Cluster module crashes: race condition between worker.send([message]) and net.Server.listen([port]) #5330

Closed
benoitv-code opened this issue Apr 18, 2013 · 15 comments

Comments

@benoitv-code
Copy link

There is a crash in Node 0.10.4 (Linux) when using the cluster module while sending messages to the workers. It seems to be a race condition leading to an "internalMessage" event being received with an undefined handle.

Context: sending a message from the master process while workers are calling .listen() on a net server.

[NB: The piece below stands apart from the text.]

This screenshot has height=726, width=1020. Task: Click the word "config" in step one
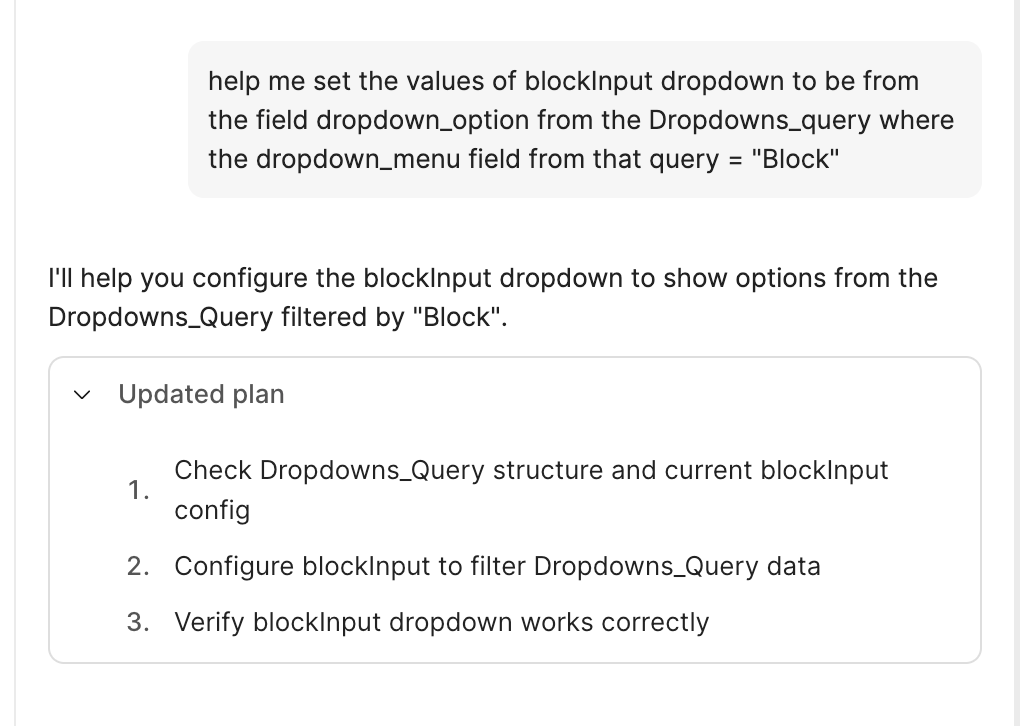coord(212,511)
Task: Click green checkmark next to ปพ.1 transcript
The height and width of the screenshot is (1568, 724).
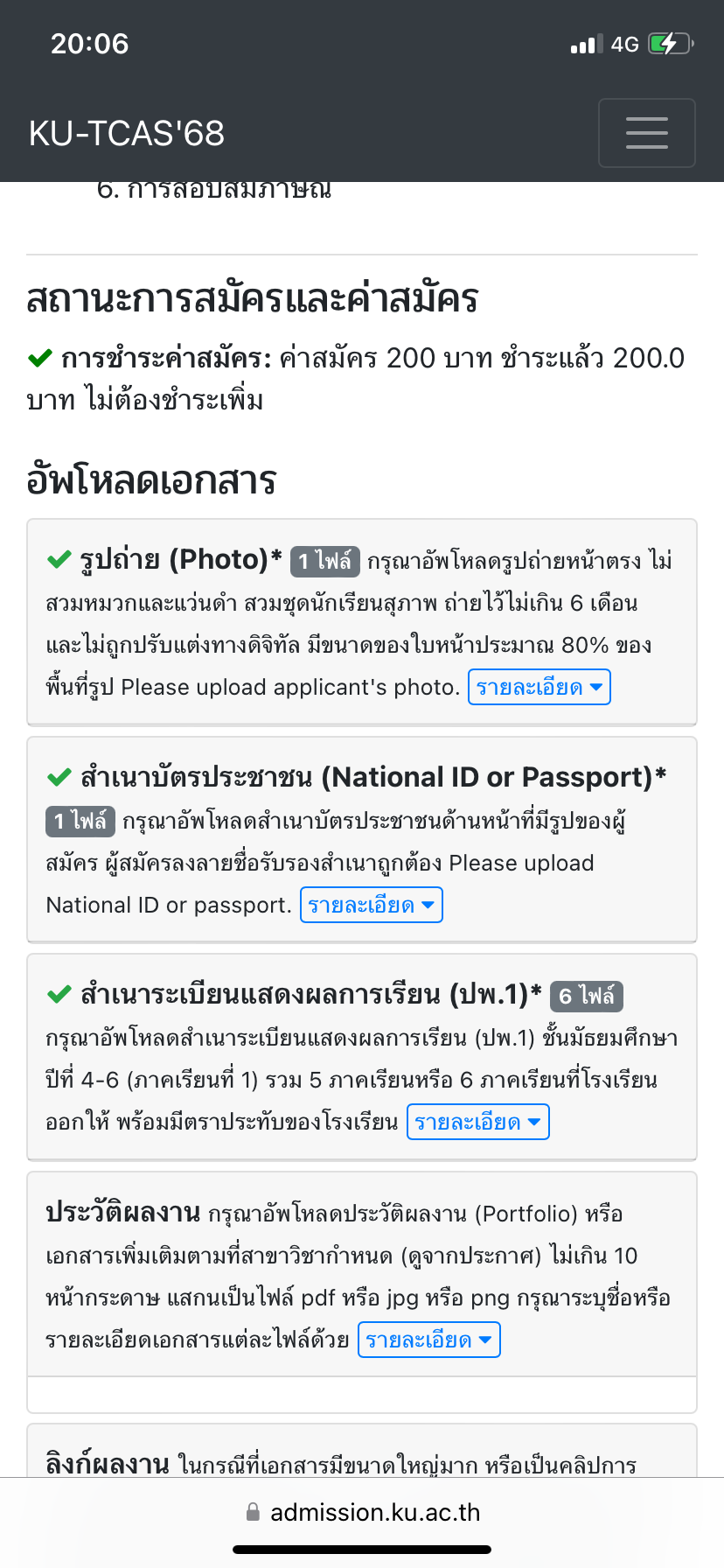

Code to reproduce the issue

"use strict";

var cluster = require('cluster');
var net = require('net');

if (cluster.isMaster) {
  setInterval(function () {
    for (var id in cluster.workers) {
      cluster.workers[id].send({cmd: 'test'});
    }
  }, 1);

  console.log('forking...');

  for (var i = 0; i < 42; ++i) cluster.fork();
} else {
  var server = net.createServer(function(sock) {});
  console.log('listening...');
  server.listen(4242);
}

Crash message

net.js:1054                                                                                                                                                                                                          
    if (port && handle.getsockname && port != handle.getsockname().port) {                                                                                                                                           
                      ^                                                                                                                                                                                              
TypeError: Cannot read property 'getsockname' of undefined                                                                                                                                                           
    at net.js:1054:23                                                                                                                                                                                                
    at Object.40:1 (cluster.js:587:5)                                                                                                                                                                                
    at handleResponse (cluster.js:171:41)                                                                                                                                                                            
    at respond (cluster.js:192:5)                                                                                                                                                                                    
    at handleMessage (cluster.js:202:5)                                                                                                                                                                              
    at process.EventEmitter.emit (events.js:117:20)                                                                                                                                                                  
    at handleMessage (child_process.js:318:10)                                                                                                                                                                       
    at child_process.js:387:7                                                                                                                                                                                        
    at process.handleConversion.net.Native.got (child_process.js:91:7)                                                                                                                                               
    at process.<anonymous> (child_process.js:386:13)             
@bnoordhuis
Copy link
Member

Confirmed. Interesting, it worked before 9352c19 but that must have been purely by accident because said commit fixes a real bug.

@bnoordhuis
Copy link
Member

Okay, found it. SCM_RIGHTS messages (that is, inter-process messages with file descriptors attached) are not supposed to be merged. If you sendmsg() n messages with file descriptors, the receiver should also recvmsg() n distinct messages. Normal messages however (without file descriptors) can be coalesced at will.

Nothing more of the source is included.